**ACTIVITY**
Restate verbatim the span of lines below between the line with "5Annabelle (89, 2248)" and the line with "[Chiudi banner] (574, 1181)", including those two lines, and only that span.

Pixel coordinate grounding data
________
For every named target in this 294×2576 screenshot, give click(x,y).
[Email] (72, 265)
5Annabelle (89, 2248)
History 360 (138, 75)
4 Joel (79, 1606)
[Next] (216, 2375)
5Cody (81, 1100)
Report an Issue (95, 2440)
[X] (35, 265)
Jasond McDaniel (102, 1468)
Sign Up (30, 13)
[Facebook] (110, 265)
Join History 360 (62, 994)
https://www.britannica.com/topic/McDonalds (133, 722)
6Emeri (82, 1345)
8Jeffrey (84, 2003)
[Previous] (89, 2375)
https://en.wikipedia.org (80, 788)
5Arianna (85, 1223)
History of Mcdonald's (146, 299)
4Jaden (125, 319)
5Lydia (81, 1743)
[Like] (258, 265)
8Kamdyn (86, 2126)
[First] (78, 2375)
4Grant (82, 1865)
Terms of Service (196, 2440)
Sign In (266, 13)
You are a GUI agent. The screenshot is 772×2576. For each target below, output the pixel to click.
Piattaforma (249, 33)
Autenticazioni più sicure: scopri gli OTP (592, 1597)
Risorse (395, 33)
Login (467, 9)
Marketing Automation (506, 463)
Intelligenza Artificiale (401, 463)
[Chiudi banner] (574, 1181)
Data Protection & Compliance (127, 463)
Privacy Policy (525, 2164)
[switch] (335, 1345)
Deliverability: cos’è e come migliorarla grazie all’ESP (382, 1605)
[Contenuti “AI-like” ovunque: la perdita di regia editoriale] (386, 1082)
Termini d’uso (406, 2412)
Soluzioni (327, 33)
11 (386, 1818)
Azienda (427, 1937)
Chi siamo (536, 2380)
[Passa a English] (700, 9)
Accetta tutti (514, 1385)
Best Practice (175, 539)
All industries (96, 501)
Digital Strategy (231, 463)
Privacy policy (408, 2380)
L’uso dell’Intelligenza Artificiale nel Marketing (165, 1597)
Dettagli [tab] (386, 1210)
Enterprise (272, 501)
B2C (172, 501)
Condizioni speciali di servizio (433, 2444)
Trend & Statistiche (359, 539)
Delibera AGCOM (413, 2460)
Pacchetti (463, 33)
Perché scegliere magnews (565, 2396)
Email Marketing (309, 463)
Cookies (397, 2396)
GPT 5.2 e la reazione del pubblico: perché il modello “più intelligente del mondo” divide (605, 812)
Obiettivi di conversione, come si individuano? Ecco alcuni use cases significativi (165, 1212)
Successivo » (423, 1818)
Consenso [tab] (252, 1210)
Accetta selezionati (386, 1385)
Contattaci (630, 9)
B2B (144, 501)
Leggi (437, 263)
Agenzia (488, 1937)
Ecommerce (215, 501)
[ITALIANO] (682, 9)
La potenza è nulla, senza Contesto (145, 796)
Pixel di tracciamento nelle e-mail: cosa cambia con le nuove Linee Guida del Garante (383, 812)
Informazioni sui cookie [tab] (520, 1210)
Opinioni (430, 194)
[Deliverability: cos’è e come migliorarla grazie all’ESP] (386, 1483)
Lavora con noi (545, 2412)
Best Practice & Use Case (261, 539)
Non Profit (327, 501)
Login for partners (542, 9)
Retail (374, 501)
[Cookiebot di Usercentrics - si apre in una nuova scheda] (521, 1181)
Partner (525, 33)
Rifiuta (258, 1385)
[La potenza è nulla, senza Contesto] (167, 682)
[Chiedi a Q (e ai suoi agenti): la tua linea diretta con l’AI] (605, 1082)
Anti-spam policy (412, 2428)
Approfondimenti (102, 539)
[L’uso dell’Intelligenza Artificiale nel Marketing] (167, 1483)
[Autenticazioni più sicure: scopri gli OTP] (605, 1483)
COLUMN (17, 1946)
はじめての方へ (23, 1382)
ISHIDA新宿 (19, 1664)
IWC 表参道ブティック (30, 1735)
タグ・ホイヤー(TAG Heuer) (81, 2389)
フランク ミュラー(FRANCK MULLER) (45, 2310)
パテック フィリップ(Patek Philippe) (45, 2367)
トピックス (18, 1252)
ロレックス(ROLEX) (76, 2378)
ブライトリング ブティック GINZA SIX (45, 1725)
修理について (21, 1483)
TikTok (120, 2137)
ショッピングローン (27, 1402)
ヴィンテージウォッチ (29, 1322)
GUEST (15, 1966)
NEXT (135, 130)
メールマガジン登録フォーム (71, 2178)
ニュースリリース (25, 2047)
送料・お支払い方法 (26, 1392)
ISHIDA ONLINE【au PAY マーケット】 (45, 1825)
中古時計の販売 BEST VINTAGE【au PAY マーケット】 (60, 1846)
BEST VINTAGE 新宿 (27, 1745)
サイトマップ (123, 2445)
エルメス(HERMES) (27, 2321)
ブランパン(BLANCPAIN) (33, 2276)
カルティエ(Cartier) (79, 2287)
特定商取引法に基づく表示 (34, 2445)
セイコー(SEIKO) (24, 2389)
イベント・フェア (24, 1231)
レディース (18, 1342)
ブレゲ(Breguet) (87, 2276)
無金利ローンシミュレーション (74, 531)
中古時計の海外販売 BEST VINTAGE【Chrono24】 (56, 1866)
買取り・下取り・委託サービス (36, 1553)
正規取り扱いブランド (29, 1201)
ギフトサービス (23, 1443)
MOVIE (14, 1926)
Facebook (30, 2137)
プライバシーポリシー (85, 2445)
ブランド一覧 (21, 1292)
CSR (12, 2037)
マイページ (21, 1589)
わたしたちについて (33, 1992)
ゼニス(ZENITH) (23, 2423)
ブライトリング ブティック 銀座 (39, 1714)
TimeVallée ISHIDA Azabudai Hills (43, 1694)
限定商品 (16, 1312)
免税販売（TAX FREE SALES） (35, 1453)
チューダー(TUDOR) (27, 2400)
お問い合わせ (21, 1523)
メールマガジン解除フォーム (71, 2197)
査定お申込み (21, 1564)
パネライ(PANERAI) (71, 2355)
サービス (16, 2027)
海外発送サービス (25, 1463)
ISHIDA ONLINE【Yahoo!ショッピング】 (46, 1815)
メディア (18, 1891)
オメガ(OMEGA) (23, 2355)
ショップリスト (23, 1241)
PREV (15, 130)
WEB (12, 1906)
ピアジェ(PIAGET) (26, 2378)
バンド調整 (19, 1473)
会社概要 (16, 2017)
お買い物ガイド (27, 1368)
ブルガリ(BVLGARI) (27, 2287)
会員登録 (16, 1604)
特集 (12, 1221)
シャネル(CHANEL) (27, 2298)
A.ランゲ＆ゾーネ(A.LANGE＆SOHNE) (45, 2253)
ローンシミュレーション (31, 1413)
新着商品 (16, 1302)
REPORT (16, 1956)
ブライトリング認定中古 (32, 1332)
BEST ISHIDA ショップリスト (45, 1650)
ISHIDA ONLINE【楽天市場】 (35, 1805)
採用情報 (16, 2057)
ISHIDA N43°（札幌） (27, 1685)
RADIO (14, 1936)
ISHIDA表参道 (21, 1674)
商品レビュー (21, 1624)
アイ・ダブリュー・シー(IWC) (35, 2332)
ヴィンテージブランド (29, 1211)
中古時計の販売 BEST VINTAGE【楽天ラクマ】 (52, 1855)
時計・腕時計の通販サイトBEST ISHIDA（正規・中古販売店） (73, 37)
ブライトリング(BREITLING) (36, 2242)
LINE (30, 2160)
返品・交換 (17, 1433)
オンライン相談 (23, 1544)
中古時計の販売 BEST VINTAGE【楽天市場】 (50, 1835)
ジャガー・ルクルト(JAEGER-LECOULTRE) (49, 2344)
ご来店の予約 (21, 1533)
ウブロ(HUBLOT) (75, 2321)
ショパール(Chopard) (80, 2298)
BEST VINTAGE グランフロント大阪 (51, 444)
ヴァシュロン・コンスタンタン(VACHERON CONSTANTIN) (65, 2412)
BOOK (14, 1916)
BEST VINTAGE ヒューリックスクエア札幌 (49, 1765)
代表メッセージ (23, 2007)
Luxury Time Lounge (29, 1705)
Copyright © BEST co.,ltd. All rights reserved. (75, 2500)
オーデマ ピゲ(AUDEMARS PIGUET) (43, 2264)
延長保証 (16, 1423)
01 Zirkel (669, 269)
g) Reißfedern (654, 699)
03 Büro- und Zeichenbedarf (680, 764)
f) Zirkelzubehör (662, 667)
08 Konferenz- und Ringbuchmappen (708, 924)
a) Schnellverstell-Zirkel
________
**WRITTEN ANSWER**
5Annabelle (89, 2248)
History 360 (138, 75)
4 Joel (79, 1606)
[Next] (216, 2375)
5Cody (81, 1100)
Report an Issue (95, 2440)
[X] (35, 265)
Jasond McDaniel (102, 1468)
Sign Up (30, 13)
[Facebook] (110, 265)
Join History 360 (62, 994)
https://www.britannica.com/topic/McDonalds (133, 722)
6Emeri (82, 1345)
8Jeffrey (84, 2003)
[Previous] (89, 2375)
https://en.wikipedia.org (80, 788)
5Arianna (85, 1223)
History of Mcdonald's (146, 299)
4Jaden (125, 319)
5Lydia (81, 1743)
[Like] (258, 265)
8Kamdyn (86, 2126)
[First] (78, 2375)
4Grant (82, 1865)
Terms of Service (196, 2440)
Sign In (266, 13)
You are a GUI agent. The screenshot is 772×2576. For each target below, output the pixel to click.
Piattaforma (249, 33)
Autenticazioni più sicure: scopri gli OTP (592, 1597)
Risorse (395, 33)
Login (467, 9)
Marketing Automation (506, 463)
Intelligenza Artificiale (401, 463)
[Chiudi banner] (574, 1181)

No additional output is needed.